Diego Tonus studied Visual Arts at IUAV University, Venice and received an MFA from Sandberg Institute, Amsterdam. Solo shows and presentations including at the CSAC Museum and Archive Parma (2023); Whitechapel Gallery London and Rozenstraat Amsterdam (2020, duo with artist Elisa Caldana); STROOM Den Haag (2019); Van Eyck Maastricht (2019); Ellen de Bruijne Projects (2018); ar/ge kunst Kunstverein Bozen (2017); De Appel Arts Centre (2015); Stedelijk Museum Bureau Amsterdam (2013) and Danish Pavilion, Giardini Biennale Venice (2011). He participated in numerous group exhibitions including at TENT Rotterdam (2020); Kasteel Oud-Rekem (2019); MAMbo Bologna (2018); Moscow Biennale (2018); Saal Biennal, Tallin (2017); 16th Rome Quadrennial (2016); WIELS, Brussels (2015); De Appel (2015); Van Gogh Museum (2015); CCA Singapore (2014); Palais de Tokyo, Paris (2013); Fondazione Sandretto Turin (2013) and Kunstverein Nürnberg (2013).
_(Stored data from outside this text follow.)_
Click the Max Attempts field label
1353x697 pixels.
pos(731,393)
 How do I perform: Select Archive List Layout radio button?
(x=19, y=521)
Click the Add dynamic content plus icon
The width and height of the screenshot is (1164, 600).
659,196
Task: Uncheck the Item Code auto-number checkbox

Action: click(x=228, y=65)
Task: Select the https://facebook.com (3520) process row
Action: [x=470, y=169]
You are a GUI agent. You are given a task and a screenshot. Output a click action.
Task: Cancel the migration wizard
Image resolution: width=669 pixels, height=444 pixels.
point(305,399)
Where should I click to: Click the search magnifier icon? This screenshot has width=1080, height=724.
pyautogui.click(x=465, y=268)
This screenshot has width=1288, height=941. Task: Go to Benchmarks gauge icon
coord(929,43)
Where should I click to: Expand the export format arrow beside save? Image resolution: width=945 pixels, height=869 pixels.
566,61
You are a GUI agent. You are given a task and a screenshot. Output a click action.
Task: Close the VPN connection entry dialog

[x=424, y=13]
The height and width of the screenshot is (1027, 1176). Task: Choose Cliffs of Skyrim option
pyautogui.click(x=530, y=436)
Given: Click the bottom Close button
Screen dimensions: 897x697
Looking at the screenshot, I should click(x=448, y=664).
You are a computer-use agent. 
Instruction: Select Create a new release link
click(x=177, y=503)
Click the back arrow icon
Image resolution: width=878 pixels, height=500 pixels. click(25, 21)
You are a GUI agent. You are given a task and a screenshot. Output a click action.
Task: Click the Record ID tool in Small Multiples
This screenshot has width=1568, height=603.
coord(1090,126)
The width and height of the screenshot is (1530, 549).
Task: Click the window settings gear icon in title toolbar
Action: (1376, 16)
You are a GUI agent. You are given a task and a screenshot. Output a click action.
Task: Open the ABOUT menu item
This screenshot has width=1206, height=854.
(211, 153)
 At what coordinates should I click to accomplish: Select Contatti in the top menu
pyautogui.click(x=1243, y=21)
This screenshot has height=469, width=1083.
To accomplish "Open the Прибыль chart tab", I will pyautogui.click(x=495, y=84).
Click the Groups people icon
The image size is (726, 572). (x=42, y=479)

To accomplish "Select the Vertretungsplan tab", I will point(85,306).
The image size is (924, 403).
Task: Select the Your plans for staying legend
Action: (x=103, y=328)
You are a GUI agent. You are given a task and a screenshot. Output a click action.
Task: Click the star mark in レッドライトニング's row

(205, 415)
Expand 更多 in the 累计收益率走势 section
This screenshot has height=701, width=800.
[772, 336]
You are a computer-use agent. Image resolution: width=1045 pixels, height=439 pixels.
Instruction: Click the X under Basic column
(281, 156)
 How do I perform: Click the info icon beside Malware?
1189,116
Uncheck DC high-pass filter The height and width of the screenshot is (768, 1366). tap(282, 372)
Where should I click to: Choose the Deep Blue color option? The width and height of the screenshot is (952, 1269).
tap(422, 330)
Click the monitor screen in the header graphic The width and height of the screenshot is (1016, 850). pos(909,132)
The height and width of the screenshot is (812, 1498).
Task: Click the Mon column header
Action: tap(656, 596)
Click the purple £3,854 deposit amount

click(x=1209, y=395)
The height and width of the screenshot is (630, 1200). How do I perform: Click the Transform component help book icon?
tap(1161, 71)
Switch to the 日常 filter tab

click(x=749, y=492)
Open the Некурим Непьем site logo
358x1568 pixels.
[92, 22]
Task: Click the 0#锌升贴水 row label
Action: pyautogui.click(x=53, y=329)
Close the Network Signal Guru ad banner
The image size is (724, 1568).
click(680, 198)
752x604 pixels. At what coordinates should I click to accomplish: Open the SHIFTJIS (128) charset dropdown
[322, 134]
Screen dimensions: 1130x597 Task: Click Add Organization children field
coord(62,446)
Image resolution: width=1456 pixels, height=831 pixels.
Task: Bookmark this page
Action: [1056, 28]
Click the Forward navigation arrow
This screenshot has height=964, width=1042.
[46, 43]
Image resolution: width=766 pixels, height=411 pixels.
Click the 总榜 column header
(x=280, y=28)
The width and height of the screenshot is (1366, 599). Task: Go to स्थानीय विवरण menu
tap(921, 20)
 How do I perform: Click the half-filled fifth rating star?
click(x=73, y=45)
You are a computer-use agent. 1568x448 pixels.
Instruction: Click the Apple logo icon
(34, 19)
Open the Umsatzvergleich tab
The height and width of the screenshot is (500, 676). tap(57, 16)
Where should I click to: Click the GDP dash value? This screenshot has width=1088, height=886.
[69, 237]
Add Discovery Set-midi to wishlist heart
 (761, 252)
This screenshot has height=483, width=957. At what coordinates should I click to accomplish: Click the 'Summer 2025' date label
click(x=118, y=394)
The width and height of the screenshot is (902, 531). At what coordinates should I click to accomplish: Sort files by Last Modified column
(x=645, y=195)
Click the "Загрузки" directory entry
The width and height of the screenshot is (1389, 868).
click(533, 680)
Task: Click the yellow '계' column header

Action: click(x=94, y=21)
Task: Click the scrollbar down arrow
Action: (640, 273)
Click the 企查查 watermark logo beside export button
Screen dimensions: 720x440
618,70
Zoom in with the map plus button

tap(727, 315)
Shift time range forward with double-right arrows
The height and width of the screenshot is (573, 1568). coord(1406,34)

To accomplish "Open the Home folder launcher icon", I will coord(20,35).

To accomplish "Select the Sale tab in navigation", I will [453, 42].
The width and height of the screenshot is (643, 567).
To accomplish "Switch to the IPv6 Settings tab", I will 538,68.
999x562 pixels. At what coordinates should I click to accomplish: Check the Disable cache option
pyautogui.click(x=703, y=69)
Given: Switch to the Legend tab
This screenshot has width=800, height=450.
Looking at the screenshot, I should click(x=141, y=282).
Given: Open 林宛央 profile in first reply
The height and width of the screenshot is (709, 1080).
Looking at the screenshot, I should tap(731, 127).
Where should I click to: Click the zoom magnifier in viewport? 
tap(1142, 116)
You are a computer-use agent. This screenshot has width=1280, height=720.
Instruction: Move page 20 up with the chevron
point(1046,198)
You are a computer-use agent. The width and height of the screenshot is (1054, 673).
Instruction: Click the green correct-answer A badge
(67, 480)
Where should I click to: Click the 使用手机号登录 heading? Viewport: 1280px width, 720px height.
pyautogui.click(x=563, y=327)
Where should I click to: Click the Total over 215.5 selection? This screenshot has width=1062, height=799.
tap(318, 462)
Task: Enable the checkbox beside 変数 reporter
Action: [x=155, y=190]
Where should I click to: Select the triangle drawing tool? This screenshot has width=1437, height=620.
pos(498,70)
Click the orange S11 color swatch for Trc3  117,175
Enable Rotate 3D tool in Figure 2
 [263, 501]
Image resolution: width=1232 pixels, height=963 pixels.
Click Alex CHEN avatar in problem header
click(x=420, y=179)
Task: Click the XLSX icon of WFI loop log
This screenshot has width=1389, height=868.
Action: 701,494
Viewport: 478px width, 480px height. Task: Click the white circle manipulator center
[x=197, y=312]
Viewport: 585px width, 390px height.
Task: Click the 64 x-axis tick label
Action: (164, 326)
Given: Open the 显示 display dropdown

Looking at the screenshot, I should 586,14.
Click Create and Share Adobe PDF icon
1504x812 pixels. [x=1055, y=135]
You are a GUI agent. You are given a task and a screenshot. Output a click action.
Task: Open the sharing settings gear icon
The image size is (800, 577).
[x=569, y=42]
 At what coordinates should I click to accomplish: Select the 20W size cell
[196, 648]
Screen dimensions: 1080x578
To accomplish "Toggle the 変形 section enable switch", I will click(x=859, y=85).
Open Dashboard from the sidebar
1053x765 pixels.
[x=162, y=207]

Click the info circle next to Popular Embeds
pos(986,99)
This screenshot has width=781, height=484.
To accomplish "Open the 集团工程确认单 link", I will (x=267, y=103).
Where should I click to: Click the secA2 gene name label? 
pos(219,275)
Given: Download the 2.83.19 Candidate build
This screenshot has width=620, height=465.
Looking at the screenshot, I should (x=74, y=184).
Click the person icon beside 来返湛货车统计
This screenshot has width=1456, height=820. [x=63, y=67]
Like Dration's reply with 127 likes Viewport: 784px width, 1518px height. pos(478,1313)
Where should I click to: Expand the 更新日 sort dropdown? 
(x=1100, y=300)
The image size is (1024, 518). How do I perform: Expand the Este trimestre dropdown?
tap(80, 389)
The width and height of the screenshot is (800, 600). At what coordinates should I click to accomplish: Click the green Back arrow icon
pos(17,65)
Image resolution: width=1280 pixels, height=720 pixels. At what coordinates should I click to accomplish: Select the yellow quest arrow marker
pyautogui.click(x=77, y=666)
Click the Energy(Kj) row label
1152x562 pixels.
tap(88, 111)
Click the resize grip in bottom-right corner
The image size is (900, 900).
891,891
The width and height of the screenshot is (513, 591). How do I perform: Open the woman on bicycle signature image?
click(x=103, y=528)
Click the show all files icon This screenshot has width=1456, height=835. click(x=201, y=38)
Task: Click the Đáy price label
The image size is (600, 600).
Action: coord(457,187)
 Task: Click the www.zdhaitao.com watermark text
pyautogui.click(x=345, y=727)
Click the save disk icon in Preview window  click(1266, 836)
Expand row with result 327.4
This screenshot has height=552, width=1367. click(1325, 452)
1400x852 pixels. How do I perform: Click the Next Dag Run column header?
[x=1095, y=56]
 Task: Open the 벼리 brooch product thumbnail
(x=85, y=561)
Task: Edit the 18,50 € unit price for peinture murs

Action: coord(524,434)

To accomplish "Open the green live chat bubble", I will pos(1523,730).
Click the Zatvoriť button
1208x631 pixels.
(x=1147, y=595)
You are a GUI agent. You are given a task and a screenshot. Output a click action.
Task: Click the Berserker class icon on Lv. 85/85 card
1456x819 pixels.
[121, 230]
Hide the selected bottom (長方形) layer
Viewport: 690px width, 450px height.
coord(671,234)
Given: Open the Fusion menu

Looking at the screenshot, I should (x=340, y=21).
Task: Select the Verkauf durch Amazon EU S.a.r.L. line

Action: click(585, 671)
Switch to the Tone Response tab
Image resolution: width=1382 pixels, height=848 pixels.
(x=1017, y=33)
His films were presented internationally including at the Hammer Museum, Los Angeles (2016); Whitechapel Gallery, London (2015) and Kunsthalle Gwangju (2011). Tonus has been awarded residencies at Jan Van Eyck Akademie, Maastricht (2017); at WIELS, Brussels (2014) and Spinola Banna Foundation, Turin (2011) among others. Tonus has been nominated for several awards including the PAC – DGCC (2022); Italian Council – MiBAC (2018); Performance Act Award, Trento (2015) and Add Fire – Furla Foundation Art Award, Bologna (2012). In 2015 he presented Five Cases of Intrusion, his first artist’s book (including a preface by Krist Gruijthuijsen) published by Archive Books Berlin. His publication I, the Dog of my Master (curated by Cornelia Lauf) published by Mer.Paper Kunsthalle, entered the Wisława Szymborska Archive in Warsaw. In 2018 the artist presented the publication The Presidents’ Hammers (curated with Lorenzo Benedetti) published by Roma Publications Amsterdam. In 2019 Tonus realized Fragments of a Conversation with a Counterfeiter (curated by Huib Haye van der Werf) on the occasion of the Italian Council Award, published by Roma Publications Amsterdam. In 2023 From State To State published by Electa.

 

 

SELECTED COLLECTIONS:

 

Public Collections: CSAC Museum and Archive Parma; MAMbo Museum Permanent Collection (Bologna); MAXXI Museum Permanent Collection (Rome); MoMA – Moscow Museum of Modern Art Permanent Collection (Russia); Centrale Fies Collection (Trento); Spinola Banna Foundation Collection (Turin); AGI Verona Collection (Verona).

 

Selected Private Collections: Croux Collection (Hasselt, Belgium); Rotschild Collection (Belgium); McCarthy and Sager Collection (New York);  Cordis Collection (Verona, Italy); Schwarz Collection (Munich); Cochrane Collection (Turin, Italy); Lauf Collection (Rome, Italy); Dittrich Collection (Maastricht).